OGH: Zur Rechtsschutzdeckung iZm Corona

Der OGH hat zwar die COVID-19-Pandemie bislang als Ausnahmesituation iSd Hoheitsausschlusses gewertet, dies schließt aber die Beurteilung auch als Katastrophe nicht aus


Schlagworte: Versicherungsvertragsrecht, Rechtsschutzversicherung, Deckung, Risikoausschluss, Katastrophe, hoheitsrechtliche Anordnungen, Ausnahmesituation, COVID-19
Gesetze:

 

§§ 158j ff VersVG, Art 7 ARB

 

GZ 7 Ob 196/22g, 25.01.2023

 

OGH: Nach Art 7 Z 1 ARB besteht kein Versicherungsschutz für die Wahrnehmung rechtlicher Interessen in ursächlichem Zusammenhang mit hoheitsrechtlichen Anordnungen, die aufgrund einer Ausnahmesituation an eine Personenmehrheit gerichtet sind, sowie mit Katastrophen.

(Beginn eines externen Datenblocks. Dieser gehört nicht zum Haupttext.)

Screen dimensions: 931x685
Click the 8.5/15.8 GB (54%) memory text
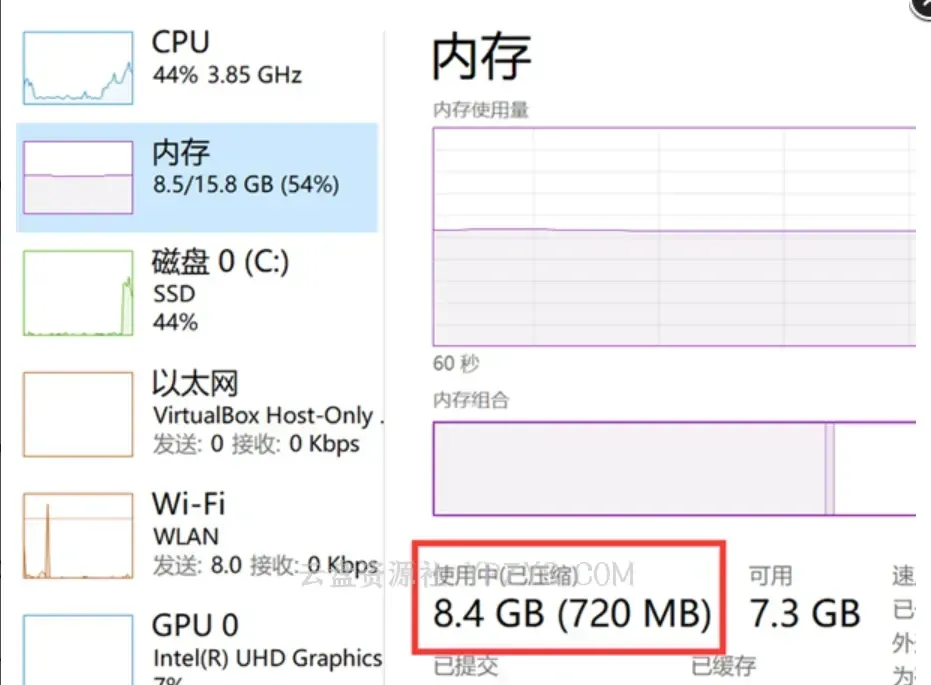pos(246,185)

Eine Katastrophe liegt vor, wenn durch ein Naturereignis oder ein sonstiges Ereignis dem Umfang nach eine außergewöhnliche Schädigung von Menschen oder Sachen eingetreten ist oder unmittelbar bevorsteht. In der Klausel wird der Begriff der Katastrophe als ein Naturereignis oder ein sonstiges Ereignis definiert, durch das dem Umfang nach eine außergewöhnliche Schädigung von Menschen oder Sachen eingetreten ist oder unmittelbar bevorsteht. Im allgemeinen Sprachgebrauch charakterisiert der Begriff Katastrophe ein besonders schweres Schadensereignis.

 

Nach hL ist die COVID-19-Pandemie aufgrund der weiten Definition in den ARB unter den Begriff der Katastrophe zu subsumieren. Der Fachsenat ist der Ansicht, dass der Katastrophenbegriff im vorliegenden Fall verwirklicht ist, weil die COVID-19-Pandemie im März 2020 eine weltweite, praktisch alle Lebensbereiche erfassende Krise war, die wegen der damals nicht verfügbaren wirksamen Medikation und Impfung eine enorme Zahl an Erkrankten und Toten forderte und überdies massive soziale sowie wirtschaftliche Schäden verursachte. Das „Ereignis“ war der Ausbruch des Virus und die darauffolgende unaufhaltsame weltweite Verbreitung. Dass die Pandemie auch ein zeitlich begrenzter Vorgang ist, zeigt die derzeitige Situation in Europa aber auch die Erfahrung mit früheren Pandemien. Dass ein jahrelang dauernder Vorgang kein „Ereignis“ iSd Bedingungen sein könnte, ergibt sich aus dem Begriff nicht.

 

Der OGH hat zwar die COVID-19-Pandemie bislang als Ausnahmesituation iSd Hoheitsausschlusses gewertet. Dies schließt aber die Beurteilung auch als Katastrophe nicht aus, weil der durchschnittlich verständige VN im vorliegenden Zusammenhang eine Pandemie sowohl als „Ausnahmesituation“ als auch als „Katastrophe“ ansehen wird. Die COVID-19-Pandemie ist daher im hier relevanten Zeitraum (Frühjahr 2020) als Katastrophe iSd Art 7.1.1.2 ARB zu werten.